Stored items:
———

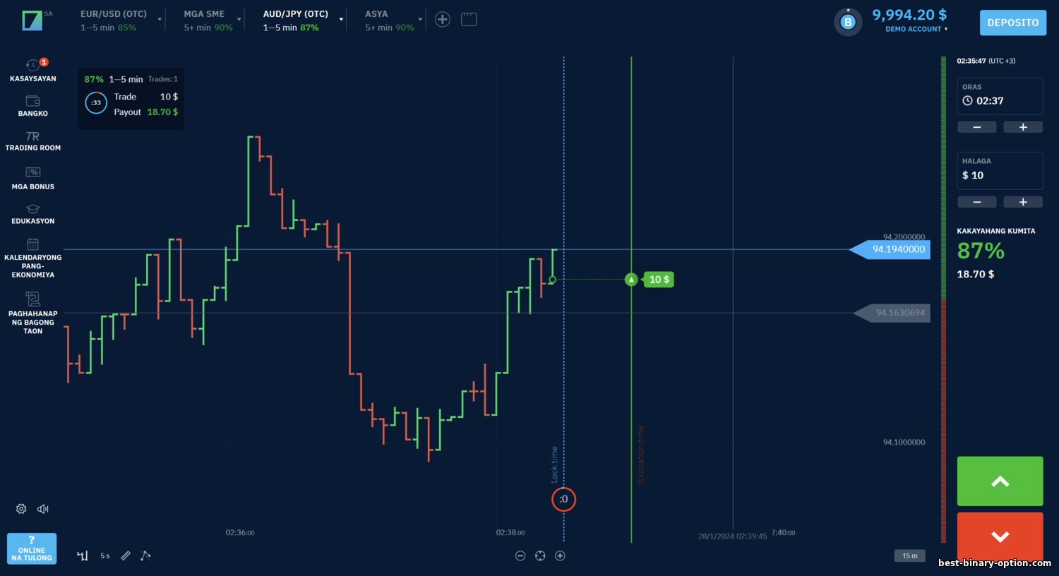Screen dimensions: 1059x576
Task: Click the settings gear icon
Action: pos(21,509)
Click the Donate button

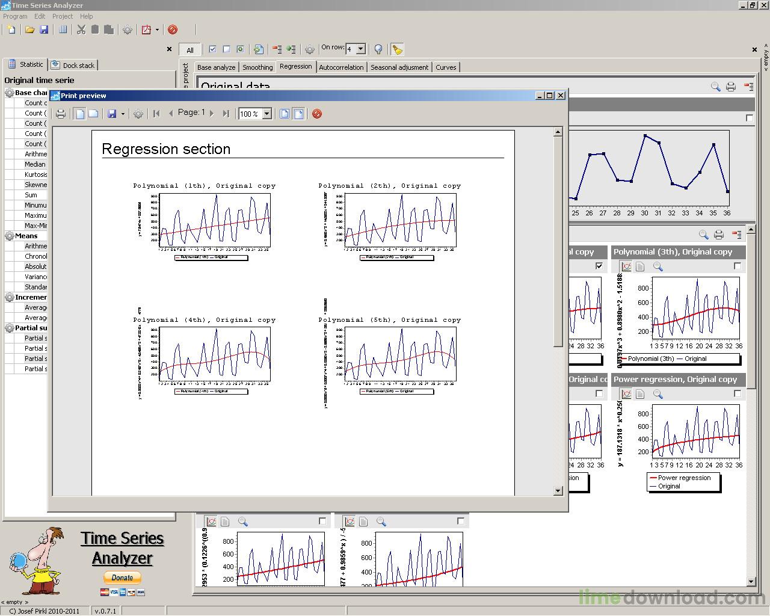(122, 578)

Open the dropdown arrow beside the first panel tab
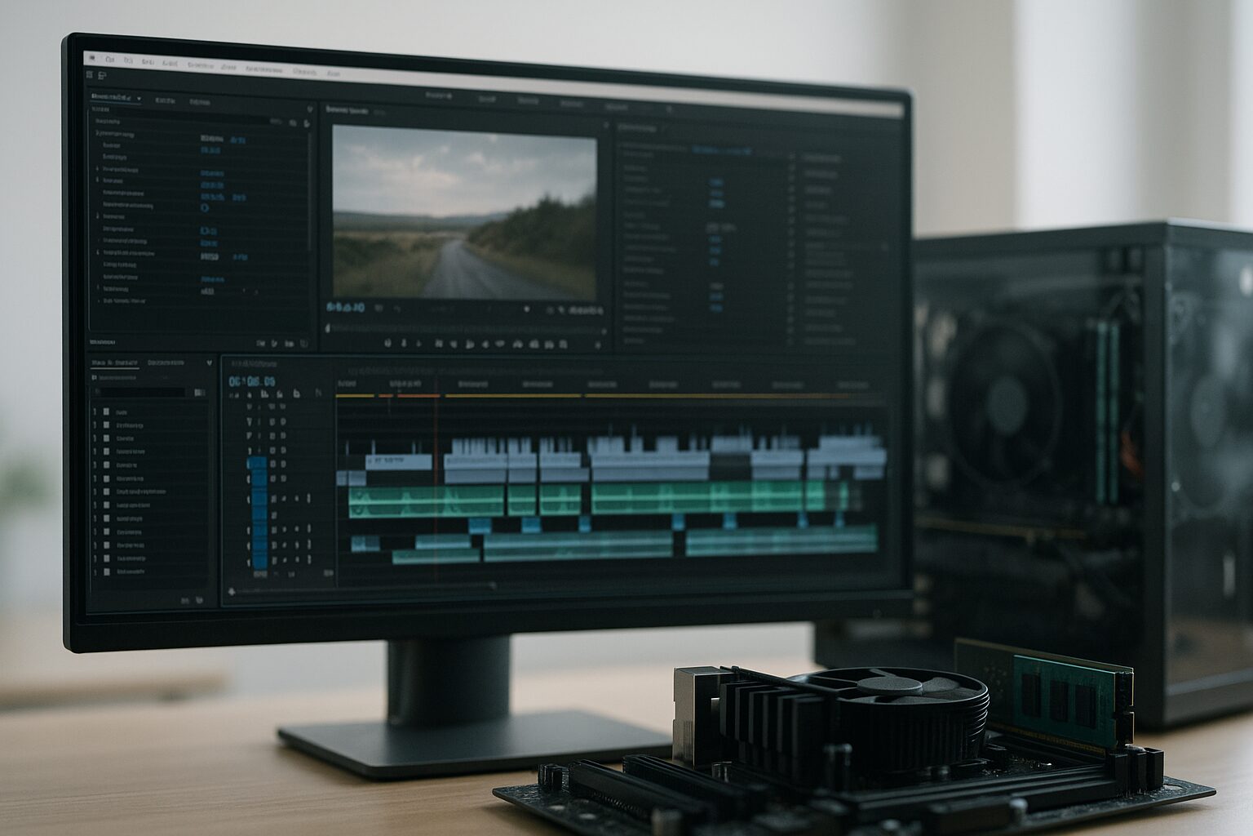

———

[Exercise directions]
When you reach the line that contains "Click the Donate button", start reproducing, and continue word for word to the end of the records; skip all pictures.

[Answer to this task]
Click the Donate button

(122, 578)

Open the dropdown arrow beside the first panel tab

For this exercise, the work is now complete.